Reexamination Certificate

active

06292682

ABSTRACT:

BACKGROUND OF THE INVENTION
The present invention relates to imaging properties of tissue based upon differential absorption of electromagnetic waves in differing tissue types by photo-acoustic techniques.
It is well established that different biologic tissues display significantly different interactions with electromagnetic radiation from the visible and infrared into the microwave region of the electromagnetic spectrum. While researchers have successfully quantified these interactions in vitro, they have met with only limited success when attempting to localize sites of optical interactions in vivo. Consequently, in vivo imaging of disease at these energies has not developed into a clinically significant diagnostic tool.
In the visible and near-infrared regions of the electromagnetic spectrum, ubiquitous scattering of light presents the greatest obstacle to imaging. In these regions, scattering coefficients of 10-100 mm
−1
are encountered. Consequently, useful numbers of unscattered photons do not pass through more than a few millimeters of tissue, and image reconstruction must rely on multiply-scattered photons.
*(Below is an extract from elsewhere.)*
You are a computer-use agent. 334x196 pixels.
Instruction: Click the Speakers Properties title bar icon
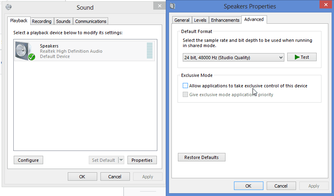point(173,6)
While efforts persist to use visible and infrared radiation for imaging through thick tissue (thicker than a few centimeters), clinically viable imaging instrumentation has not been forthcoming.
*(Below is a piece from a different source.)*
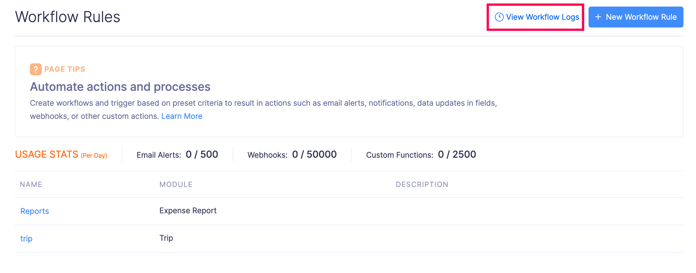The height and width of the screenshot is (273, 696).
Task: Click the Automate actions and processes heading
Action: (x=120, y=87)
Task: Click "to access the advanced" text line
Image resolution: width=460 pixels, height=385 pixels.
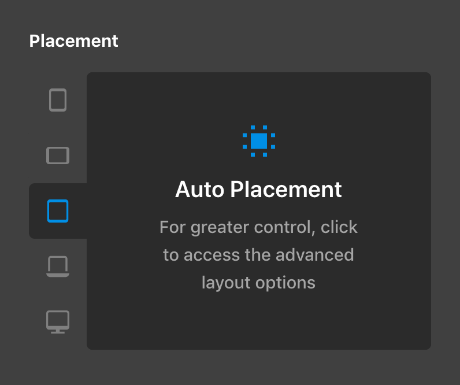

In the microwave region (100-3000 MHZ), the situation is different. Scattering is not as important, since the wavelength (in biologic tissue) at these frequencies is much greater than the “typical” dimension of tissue inhomogeneities (≈1 &mgr;m). However, the offsetting effects of diffraction and absorption have forced the use of long wavelengths, limiting the spatial resolution that can be achieved in biologic systems. At the low end of the microwave frequency range, tissue penetration is good, but the wavelengths are large. At the high end of this range, where wavelengths are shorter, tissue penetration is poor. To achieve sufficient energy transmission, microwave wavelengths of roughly 2-12 cm (in tissue) have been used. However, at such a long wavelength, the spatial resolution that can be achieved is no better than roughly ½ the microwave length, or about 1-6 cm.
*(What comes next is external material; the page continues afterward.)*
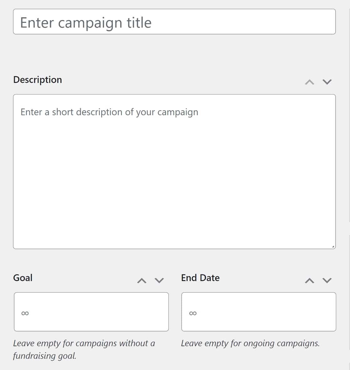Move the End Date panel down
The image size is (350, 370).
click(x=327, y=280)
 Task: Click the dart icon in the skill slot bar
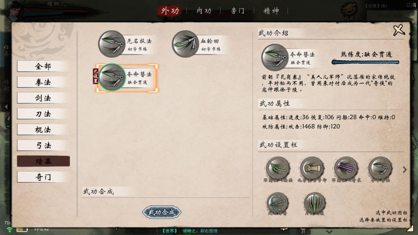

In vivo imaging has also been performed using ultrasound techniques. In this technique, an acoustic rather than electromagnetic wave propagates through the tissue, reflecting from tissue boundary regions where there are changes in acoustic impedance. Typically, a piezoelectric ceramic chip is electrically pulsed, causing the chip to mechanically oscillate at a frequency of a few megahertz. The vibrating chip is placed in contact with tissue, generating a narrow beam of acoustic waves in the tissue. Reflections of this wave cause the chip to vibrate, which vibrations are converted to detectable electrical energy, which is recorded.
The duration in time between the original pulse and its reflection is roughly proportional to the distance from the piezoelectric chip to the tissue discontinuity. Furthermore, since the ultrasonic energy is emitted in a narrow beam, the recorded echoes identify features only along a narrow strip in the tissue. Thus, by varying the direction of the ultrasonic pulse propagation, multi-dimensional images can be assembled a line at a time, each line representing the variation of acoustic properties of tissue along the direction of propagation of one ultrasonic pulse.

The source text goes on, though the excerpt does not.